Task: Retype the material from the line containing "You are a computer-use agent. The" through the line containing "Action: coord(356,147)", leaving out the pictures.

Information provided:
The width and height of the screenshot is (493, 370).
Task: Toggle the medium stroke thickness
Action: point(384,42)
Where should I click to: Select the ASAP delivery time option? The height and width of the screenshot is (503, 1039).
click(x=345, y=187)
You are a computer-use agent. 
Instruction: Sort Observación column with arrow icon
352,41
* * *
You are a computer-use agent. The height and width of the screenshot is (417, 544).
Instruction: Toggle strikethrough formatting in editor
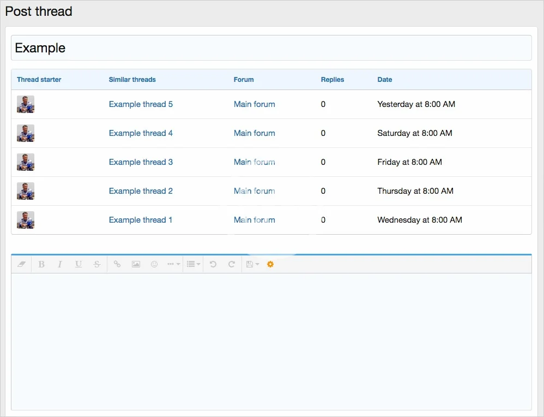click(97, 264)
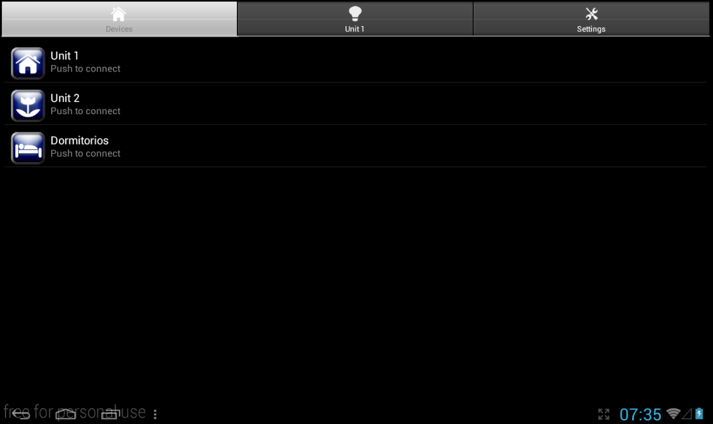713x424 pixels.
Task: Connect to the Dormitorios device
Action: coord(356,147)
--
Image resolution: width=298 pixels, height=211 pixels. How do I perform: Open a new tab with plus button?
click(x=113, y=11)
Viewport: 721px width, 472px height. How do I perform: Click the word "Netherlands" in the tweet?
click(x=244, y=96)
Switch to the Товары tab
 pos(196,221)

Written response:
You are a computer-use agent. The height and width of the screenshot is (417, 544).
Instruction: Toggle strikethrough formatting in editor
click(97, 264)
713x424 pixels.
Task: Connect to the Dormitorios device
Action: coord(356,147)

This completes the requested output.